On Monday I downloaded the Martha Stewart Everyday food app, which is a waste of $2.99. It has crashed about 10 times and it takes forever for a page to come up. However, I did manage to get in a search for spinach (to use up the bags I bought at the farmers market on Saturday) and I came across this recipe for Fusilli with Spinach and Walnut Pesto. I had all the ingredients except the pasta, but once again Jewel’s Italian section disappointed me. There was no fusilli, so I bought some brown rice spiral pasta.
To veganize, I obviously left out the cheese, but I also decreased the amount of pasta so I could add cannellini beans and there would still be enough pesto to cover everything.

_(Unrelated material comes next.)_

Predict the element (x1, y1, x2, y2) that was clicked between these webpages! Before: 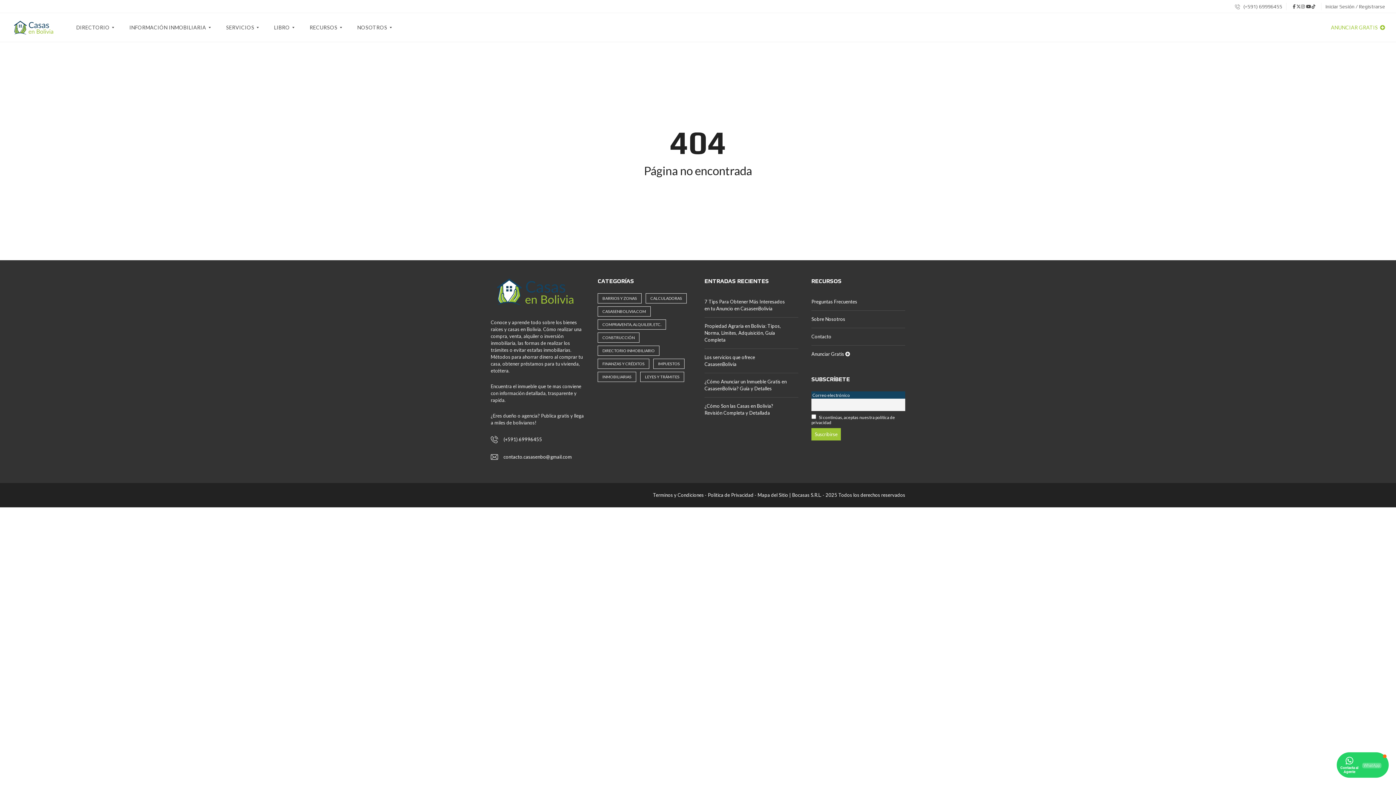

- 1 bunch spinach (about 1 pound), trimmed and washed
- 3/4 cup walnuts, toasted
- 3 tablespoons extra-virgin olive oil
- 1 tablespoon finely grated lemon zest
- Coarse salt and ground pepper
- 12 ounces brown rice spiral pasta
- 2 cups (or 1 can) cannellini beans
- Add spinach and 1 tablespoon water to a large skillet set over medium-high. Cook, stirring constantly, until spinach is wilted, about 3 minutes. In a food processor, combine spinach, walnuts, oil, and lemon zest. Process until mixture forms a smooth paste, scraping down bowl as needed. Season with salt and pepper.
- In a large pot of boiling salted water, cook pasta until al dente. Reserve 2 cups pasta water; drain pasta. Return pasta to pot and add pesto, tossing to combine and adding enough pasta water to create a sauce that coats pasta. Mix in beans and serve.